In a shaky handwritten letter, Georgia’s former president appeals for help

Mikheil Saakashvili, opponent of Putin, asks European Parliament to help bring him to a hospital he can trust

In frail writing that scrawls across the page, Georgia’s one-time president and opponent of Russian president Vladimir Putin appealed from his sick bed for the European Parliament to intervene to bring him to a hospital he can trust.

Mikheil Saakashvili, a pro-West reformer who came to power after leading a mass protest movement and led Georgia through the 2008 Russo-Georgian War, has been imprisoned since October 2021 on charges that rights groups say are politically motivated.

“Could you please look into the issue of my deteriorating health,” reads the scrawled letter, which was passed to MEPs through a visitor to the clinic where he is kept under guard.

“I need access to a normal hospital in Europe! Would be extremely grateful. The hospital I am now in is a very hostile place,” it reads.


Georgian authorities deny that Mr Saakashvili (55), is being mistreated and say that he is attempting to evade detention through self-harm. He went on hunger strike for 50 days to protest his detention following his arrest.

But his legal team have circulated a toxicology report that states that “mercury and arsenic” have been detected in his hair and fingernails, and which concludes that he is likely suffering from “heavy metal poisoning”.

This week Ukrainian president Volodymyr Zelenskiy appealed for Mr Saakashvili to be released, holding up photographs of his emaciated state at a press conference and saying he is “being slowly killed”.

The president of fellow EU aspirant state Moldova, Maia Sandu, also called for Mr Saakashvili’s immediate release and transfer for treatment abroad.

“Torturing an opposition leader to death is unacceptable for a country that wants to join the European Union,” she wrote on Twitter.

In comments published in local media, Georgian minister for justice Rati Bregadze dismissed the appeals and challenged accusers to provide “one piece of proof of torture”, calling the allegations “unfair and insulting”. The ministry of justice hung up when called by The Irish Times and had not responded to emailed questions at time of press.

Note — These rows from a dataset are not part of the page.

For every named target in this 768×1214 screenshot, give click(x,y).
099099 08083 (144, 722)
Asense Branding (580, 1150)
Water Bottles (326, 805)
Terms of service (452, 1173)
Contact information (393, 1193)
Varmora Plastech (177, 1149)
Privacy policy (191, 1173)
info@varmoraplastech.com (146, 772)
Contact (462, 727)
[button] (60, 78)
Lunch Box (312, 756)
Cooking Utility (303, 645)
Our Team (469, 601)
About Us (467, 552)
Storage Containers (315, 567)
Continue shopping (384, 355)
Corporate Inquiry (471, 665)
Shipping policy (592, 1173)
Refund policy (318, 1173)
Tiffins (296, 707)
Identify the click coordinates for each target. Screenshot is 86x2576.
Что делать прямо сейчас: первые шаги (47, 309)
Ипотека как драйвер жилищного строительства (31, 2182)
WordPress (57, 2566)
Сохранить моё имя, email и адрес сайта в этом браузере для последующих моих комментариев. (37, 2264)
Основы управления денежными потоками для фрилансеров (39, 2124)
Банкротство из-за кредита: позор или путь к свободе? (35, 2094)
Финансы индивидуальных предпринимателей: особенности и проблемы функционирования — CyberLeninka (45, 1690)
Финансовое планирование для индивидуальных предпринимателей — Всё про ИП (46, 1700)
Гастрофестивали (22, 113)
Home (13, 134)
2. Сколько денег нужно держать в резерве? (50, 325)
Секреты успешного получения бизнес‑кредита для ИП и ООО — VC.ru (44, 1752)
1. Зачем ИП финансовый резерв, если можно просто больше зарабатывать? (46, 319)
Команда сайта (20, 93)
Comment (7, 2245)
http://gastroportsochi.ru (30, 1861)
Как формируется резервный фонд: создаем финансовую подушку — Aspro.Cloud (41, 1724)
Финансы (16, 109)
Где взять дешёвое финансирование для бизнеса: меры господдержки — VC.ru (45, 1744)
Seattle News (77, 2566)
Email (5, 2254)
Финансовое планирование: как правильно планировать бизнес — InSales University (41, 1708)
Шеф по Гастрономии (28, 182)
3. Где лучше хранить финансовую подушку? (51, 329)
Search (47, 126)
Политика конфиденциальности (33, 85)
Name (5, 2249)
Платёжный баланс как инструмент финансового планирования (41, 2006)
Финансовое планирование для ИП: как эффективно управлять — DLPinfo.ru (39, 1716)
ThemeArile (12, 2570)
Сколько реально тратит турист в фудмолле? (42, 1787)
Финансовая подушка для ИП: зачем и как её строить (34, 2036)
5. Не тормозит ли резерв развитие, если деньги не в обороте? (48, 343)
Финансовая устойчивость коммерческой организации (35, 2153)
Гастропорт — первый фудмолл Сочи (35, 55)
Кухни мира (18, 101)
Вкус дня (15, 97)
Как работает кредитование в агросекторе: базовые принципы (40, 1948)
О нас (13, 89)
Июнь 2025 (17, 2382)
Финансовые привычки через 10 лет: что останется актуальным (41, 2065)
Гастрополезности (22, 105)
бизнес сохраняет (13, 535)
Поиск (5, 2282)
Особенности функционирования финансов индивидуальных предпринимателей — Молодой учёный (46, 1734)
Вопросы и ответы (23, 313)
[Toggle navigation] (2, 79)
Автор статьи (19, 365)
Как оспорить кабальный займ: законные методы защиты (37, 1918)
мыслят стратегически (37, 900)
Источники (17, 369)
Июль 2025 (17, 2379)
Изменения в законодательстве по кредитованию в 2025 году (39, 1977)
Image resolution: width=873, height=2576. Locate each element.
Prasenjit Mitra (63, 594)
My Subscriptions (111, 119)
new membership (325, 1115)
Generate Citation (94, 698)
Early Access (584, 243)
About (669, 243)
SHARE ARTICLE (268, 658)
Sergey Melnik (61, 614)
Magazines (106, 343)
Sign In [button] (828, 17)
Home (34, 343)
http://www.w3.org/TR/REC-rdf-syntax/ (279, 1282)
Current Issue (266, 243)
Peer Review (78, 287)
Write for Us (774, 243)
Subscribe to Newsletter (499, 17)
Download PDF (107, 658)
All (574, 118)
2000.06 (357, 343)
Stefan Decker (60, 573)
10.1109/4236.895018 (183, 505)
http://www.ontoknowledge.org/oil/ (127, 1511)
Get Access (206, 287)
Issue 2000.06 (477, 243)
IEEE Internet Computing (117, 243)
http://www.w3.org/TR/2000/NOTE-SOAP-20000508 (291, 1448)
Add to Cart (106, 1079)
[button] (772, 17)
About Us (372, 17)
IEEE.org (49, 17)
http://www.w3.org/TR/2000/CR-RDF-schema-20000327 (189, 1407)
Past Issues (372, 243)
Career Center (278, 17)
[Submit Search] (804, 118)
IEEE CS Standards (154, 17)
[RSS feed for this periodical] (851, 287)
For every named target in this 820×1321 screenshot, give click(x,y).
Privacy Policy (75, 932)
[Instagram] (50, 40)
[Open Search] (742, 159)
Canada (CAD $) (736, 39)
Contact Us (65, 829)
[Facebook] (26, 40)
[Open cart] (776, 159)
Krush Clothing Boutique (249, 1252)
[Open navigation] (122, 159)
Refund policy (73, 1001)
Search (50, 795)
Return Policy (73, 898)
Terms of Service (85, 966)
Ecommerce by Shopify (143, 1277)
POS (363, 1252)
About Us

Mr Saakashvili went into exile in Ukraine after his term in office and was granted Ukrainian citizenship. He returned to Georgia unexpectedly in October 2021 and called for mass demonstrations against the government, seen by the opposition as moving into the orbit of Moscow. He was quickly taken into custody, having been convicted in absentia of abuse of power.

Raphaël Glucksmann, a French centre-left MEP who worked for Mr Saakashvili as an adviser, said he believed it to be “credible” that he was poisoned and called for the European Union to make his release a condition of progressing Georgia’s EU membership hopes, and consider sanctions if his detention continues.

“He’s the first post-Soviet leader who dared to oppose the Kremlin. That’s who he is,” Mr Glucksmann said.

“It’s clearly time for us to take action, and to make sure that the former Georgian president is not dying in jail, because it will be such a gift to Putin. He was Putin’s enemy number one. He was a guy who tried to warn us about the threat of the Kremlin. We did not listen, and had we listened, we would not be in this situation with Ukraine.”

In a statement made on behalf of the EU’s chief diplomat Josep Borrell, European commissioner Johannes Hahn said the situation was unclear and that Georgian authorities should consider allowing medical assess to an “independent, uncontested, international organisation”.

“On this point, assessments of his health condition as well as the adequacy of healthcare available in Georgia are being contested by the different sides,” Mr Hahn said.

“Let me assure you that we will continue to closely monitor the developments regarding Mr Saakashvili’s health and we will keep mobilising all our diplomatic efforts in order to avoid any dramatic outcome.”